KeyError: <class 'torch.Tensor'>

I want to use roi_pooling module which is defined in fast r-cnn, as follows:
class AdaptiveMaxPool2d(Function):
def init(self, out_w, out_h):
super(AdaptiveMaxPool2d, self).init()
self.out_w = out_w
self.out_h = out_h

def forward(self, input):
    output = input.new()
    indices = input.new().long()
    self.save_for_backward(input)
    self.indices = indices
    self._backend = type2backend[type(input)]
    self._backend.SpatialAdaptiveMaxPooling_updateOutput(
            self._backend.library_state, input, output, indices,
            self.out_w, self.out_h)
    return output

def backward(self, grad_output):
    input, = self.saved_tensors
    indices = self.indices
    grad_input = grad_output.new()
    self._backend.SpatialAdaptiveMaxPooling_updateGradInput(
            self._backend.library_state, input, grad_output, grad_input,
            indices)
    return grad_input, None

def adaptive_max_pool(input, size):
return AdaptiveMaxPool2d(size[0],size[1])(input)

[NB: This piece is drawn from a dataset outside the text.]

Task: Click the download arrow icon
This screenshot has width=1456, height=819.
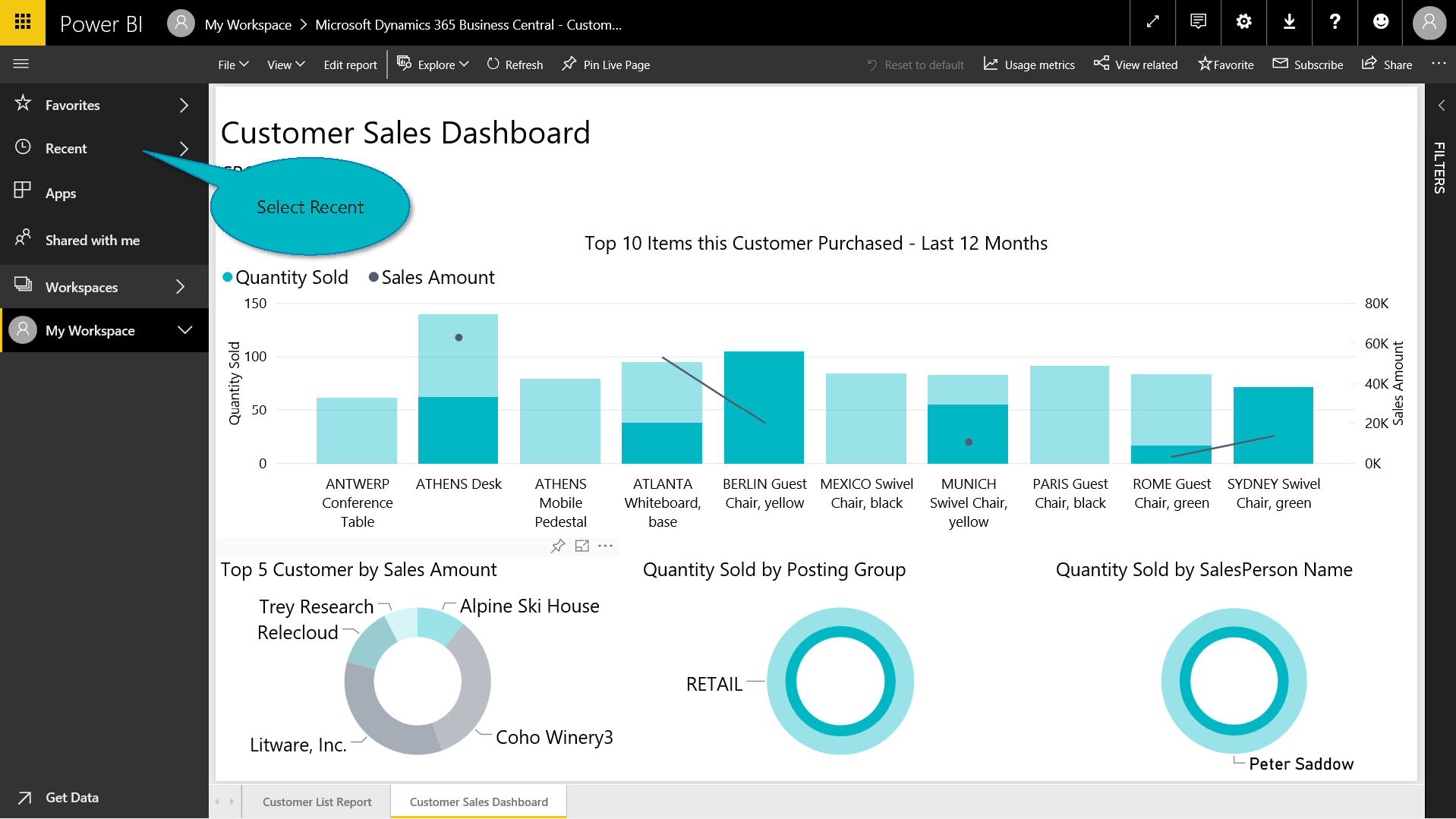Action: [x=1289, y=22]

def roi_pooling(input, rois, size=(7,7), spatial_scale=1.0):
assert(rois.dim() == 2)
assert(rois.size(1) == 5)
output = []
rois = rois.data.float()
num_rois = rois.size(0)

rois[:,1:].mul_(spatial_scale)
rois = rois.long()
for i in range(num_rois):
    roi = rois[i]
    im_idx = roi[0]
    im = input.narrow(0, im_idx, 1)[..., roi[2]:(roi[4]+1), roi[1]:(roi[3]+1)]
    output.append(adaptive_max_pool(im, size))

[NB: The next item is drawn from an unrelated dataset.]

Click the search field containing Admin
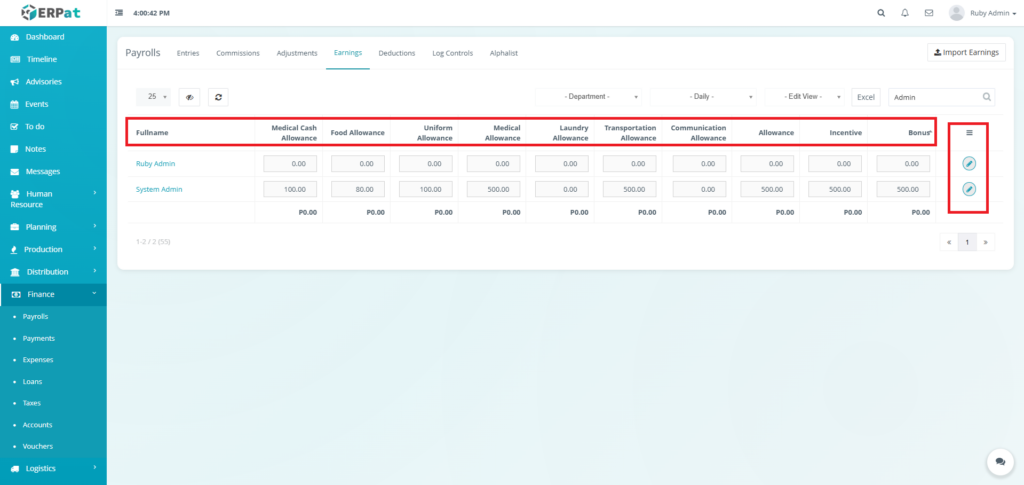 pyautogui.click(x=934, y=97)
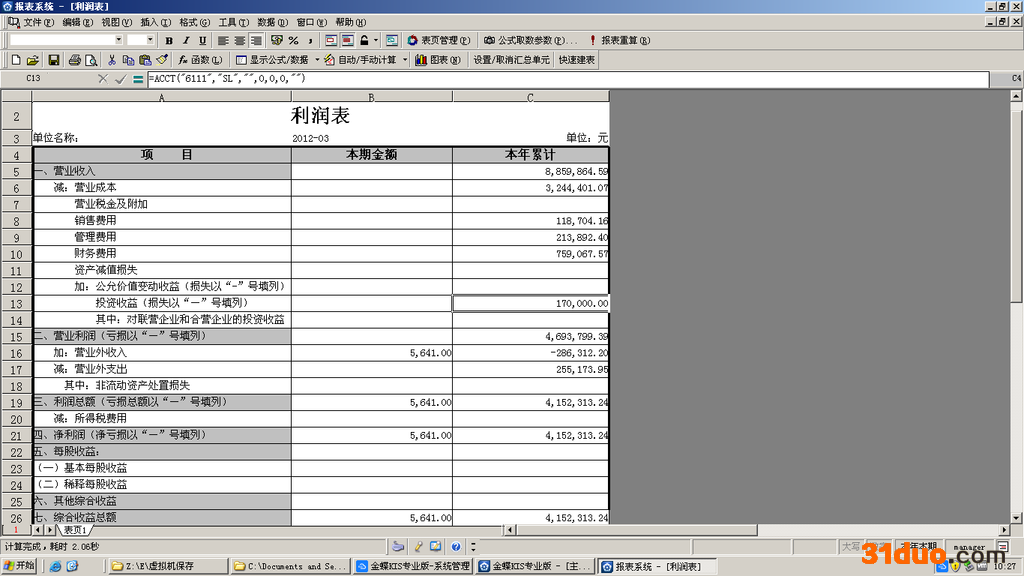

return torch.cat(output, 0)

my code for call the function is as:
roi_pooling(myfeaturemap, rois, size=(1,1), spatial_scale=1.0/16)

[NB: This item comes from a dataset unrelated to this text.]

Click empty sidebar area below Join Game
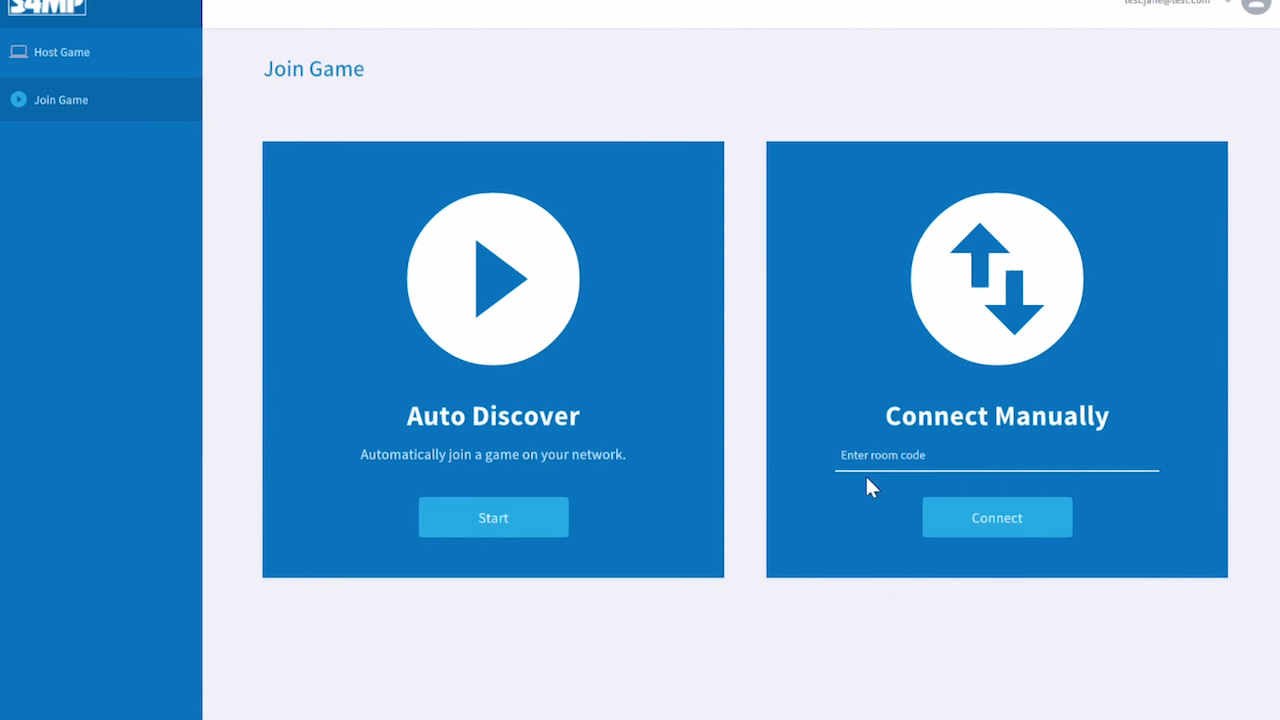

where the type of myfeaturemap is torch.Tensor

but I got errors ,like follows:
File “/home/user/lr/twostage/roi_pooling.py”, line 54, in roi_pooling
output.append(adaptive_max_pool(im, size))
File “/home/user/lr/twostage/roi_pooling.py”, line 37, in adaptive_max_pool
return AdaptiveMaxPool2d(size[0],size[1])(input)
File “/home/user/lr/twostage/roi_pooling.py”, line 21, in forward
self._backend = type2backend[type(input)]
File “/usr/local/lib/python2.7/dist-packages/torch/_thnn/init.py”, line 15, in getitem
return self.backends[name].load()
KeyError: <class ‘torch.Tensor’>

, I don’t have ideas about above error, could anybody help me?

Hi,

I think the version of the roi_pooling you’re using is made for an older version of pytorch.
In particular, with 0.4+, self._backend = type2backend[type(input)] should be replaced with self._backend = type2backend[input.type()].

5 Likes

Hi, thank you for your suggestion.

You are absolutely right, thank you.

The same error occurred. Fixed it by your method, but a new error occurred.

Traceback (most recent call last):
File “demo.py”, line 275, in
fps_pred, y_pred = model_conv(x)
File “/home/fan/anaconda3/envs/tf/lib/python3.7/site-packages/torch/nn/modules/module.py”, line 493, in call
result = self.forward(*input, **kwargs)
File “/home/fan/anaconda3/envs/tf/lib/python3.7/site-packages/torch/nn/parallel/data_parallel.py”, line 150, in forward
return self.module(*inputs[0], **kwargs[0])
File “/home/fan/anaconda3/envs/tf/lib/python3.7/site-packages/torch/nn/modules/module.py”, line 493, in call
result = self.forward(*input, **kwargs)
File “demo.py”, line 230, in forward
roi1 = roi_pooling_ims(_x1, boxNew.mm(p1), size=(16, 8))
File “/home/fan/CCPD-master/rpnet/roi_pooling.py”, line 74, in roi_pooling_ims
output.append(adaptive_max_pool(im, size))
File “/home/fan/CCPD-master/rpnet/roi_pooling.py”, line 36, in adaptive_max_pool
return AdaptiveMaxPool2d(size[0], size[1])(input)
File “/home/fan/CCPD-master/rpnet/roi_pooling.py”, line 20, in forward
self._backend.SpatialAdaptiveMaxPooling_updateOutput(
File “/home/fan/anaconda3/envs/tf/lib/python3.7/site-packages/torch/_thnn/utils.py”, line 27, in getattr
raise NotImplementedError
NotImplementedError

How to solve the problem?

Is there no support for type2backend in the new Pytorch? type2backend.SpatialConvolutionMM_updateOutput throws NotImplemeted Error but just for new Pytorch cuda10.

Hi,

I’m not sure. But I think convolution was moved out of thnn. And so does not use this anymore. You can check the implementation of nn.ConvNd for more details.

1 Like

Thank you very much.